En dos libros fundamentales, Usos del pasado y ¿Por qué no pasan los 70?, que recopilan artículos que reflexionan sobre la dictadura, la idea de revolución, el rol de las organizaciones armadas y los ecos del pasado en el presente, Hilb se anima a romper tabúes fosilizados acerca de lo que se puede y lo que no se puede decir acerca de los ’70. Siendo alguien que se considera de izquierda, sus argumentos a contrapelo de los dogmas preestablecidos por el progresismo argentino implican una toma de posición valiente y necesaria para volver a preguntarnos qué pasó en los ’70 y por qué.

Vos hacés una reivindicación muy firme del Nunca Más y de los juicios a las juntas. ¿Cómo viviste los hechos de Semana Santa del ’87 y después la promulgación de la Ley de Obediencia Debida?

Yo vuelvo a vivir a la Argentina en junio del ’87. En Semana Santa todavía estaba en Francia, lo que hizo que viviera muy dramáticamente el alzamiento militar, con mucha angustia. Al mismo tiempo, al estar lejos no entendía tanto el detalle de lo que estaba sucediendo. Cuando terminó todo, lo primero que sentí fue alivio. Después, cuando salió la ley, como yo era muy alfonsinista, tendía a justificarlo. Nunca pensé que fuera una agachada; en todo caso siempre pensé que fue un error. Es decir, no le atribuí ningún déficit moral a la decisión de Alfonsín, pero sí es cierto que cristalizó en la opinión pública de una manera que iba en contra de lo que él había logrado instalar con el Nunca Más y los juicios. La cuestión acerca de los niveles de responsabilidad, que era algo que ya se venía planteando, incluso desde lo que escribió Carlos Nino en la época de los primeros juicios, quedaba desdibujada por el devenir de los hechos y la hacía parecer un retroceso frente a la presión militar. Hoy diría que faltó lucidez para pensar qué hacer en ese momento, porque los hechos posteriores a Semana Santa se resignificaron de una manera muy dañina, aun cuando era evidente que algo había que hacer para definir los niveles de responsabilidad.

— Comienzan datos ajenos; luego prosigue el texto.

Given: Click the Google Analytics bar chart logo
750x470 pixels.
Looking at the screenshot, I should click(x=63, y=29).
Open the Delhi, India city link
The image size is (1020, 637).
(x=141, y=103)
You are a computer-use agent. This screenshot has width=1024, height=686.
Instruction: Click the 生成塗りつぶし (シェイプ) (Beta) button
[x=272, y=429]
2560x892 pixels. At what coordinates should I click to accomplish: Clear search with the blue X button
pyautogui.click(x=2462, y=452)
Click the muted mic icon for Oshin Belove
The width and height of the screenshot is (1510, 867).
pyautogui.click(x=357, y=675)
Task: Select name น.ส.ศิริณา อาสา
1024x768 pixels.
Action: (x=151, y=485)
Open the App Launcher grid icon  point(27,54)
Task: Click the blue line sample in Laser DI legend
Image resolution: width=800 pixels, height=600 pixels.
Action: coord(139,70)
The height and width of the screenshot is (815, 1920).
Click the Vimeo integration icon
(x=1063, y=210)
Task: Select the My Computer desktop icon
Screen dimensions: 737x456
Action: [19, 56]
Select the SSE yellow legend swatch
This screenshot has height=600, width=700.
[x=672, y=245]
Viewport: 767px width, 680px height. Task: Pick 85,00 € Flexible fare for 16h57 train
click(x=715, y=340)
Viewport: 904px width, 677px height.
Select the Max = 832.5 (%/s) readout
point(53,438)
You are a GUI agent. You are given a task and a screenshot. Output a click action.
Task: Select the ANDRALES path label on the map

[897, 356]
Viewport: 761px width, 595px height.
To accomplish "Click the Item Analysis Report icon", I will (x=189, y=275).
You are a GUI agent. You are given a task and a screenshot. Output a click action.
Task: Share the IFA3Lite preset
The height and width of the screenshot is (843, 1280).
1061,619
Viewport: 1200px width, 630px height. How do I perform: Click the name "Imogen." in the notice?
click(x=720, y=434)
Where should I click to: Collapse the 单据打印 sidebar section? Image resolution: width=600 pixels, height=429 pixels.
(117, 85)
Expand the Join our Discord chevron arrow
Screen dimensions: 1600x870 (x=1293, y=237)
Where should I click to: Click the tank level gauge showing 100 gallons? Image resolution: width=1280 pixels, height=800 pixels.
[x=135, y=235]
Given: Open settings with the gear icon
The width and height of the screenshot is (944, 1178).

Otro tema que es incómodo para los que defienden los derechos humanos es el que tiene que ver con la posibilidad de obtener información de parte de los militares a cambio de algún beneficio. Vos analizás en el artículo “La virtud de la justicia y su precio en verdad” (incluido en Usos del pasado) el modelo de justicia de Sudáfrica para juzgar los crímenes del apartheid, algo que fue muy distinto a lo de la Argentina. Acá, si partimos de la clásica demanda de “Memoria, verdad y justicia”, podemos decir que se sacrificó una parte grande de la verdad en beneficio de privilegiar la justicia. ¿Podría haber sido de otra forma? ¿Por qué acá no fue posible plantear la experiencia de Sudáfrica basada en la confesión y el arrepentimiento de los victimarios?

Cuando empecé a leer acerca del caso de Sudáfrica no es que sentí que eso era lo que había que hacer en la Argentina. Lo de Sudáfrica me sirvió para pensar los déficits de una solución como la nuestra, que considero muy virtuosa. Y también considero que es muy virtuosa la de Sudáfrica. Pero así como podemos decir que en la Argentina faltó verdad, también podríamos decir que en Sudáfrica faltó justicia. Entender el proceso de los juicios en Sudáfrica me sirvió para iluminar los claroscuros de una elección clara por la justicia en la Argentina.

Por otro lado, entre fines de los ’90 y principios de los 2000, hubo dos voces, las de Claudio Tamburrini y Graciela Fernández Meijide, que hablaban de la posibilidad de ofrecer algún tipo de estímulo por parte de la justicia para obtener mayor verdad. Esas voces abrían una ventana para pensar. Entonces, frente a la reapertura de los juicios en los 2000, yo sentí que surgía una nueva oportunidad. Es cierto que en los ’90, durante los juicios de la verdad, en los que los exmiembros de las fuerzas armadas y de seguridad que estaban siendo juzgados no corrían el riesgo de ser condenados, porque supuestamente no había persecución penal, fue muy poca la información que se obtuvo. Pero no me sorprende, porque no tenían mayor incentivo más que su propia conciencia. Y eso, puesto en la balanza contra la autoinculpación, por más que no sea penal, y el ostracismo que podría provocarles ante sus pares, no era un gran incentivo.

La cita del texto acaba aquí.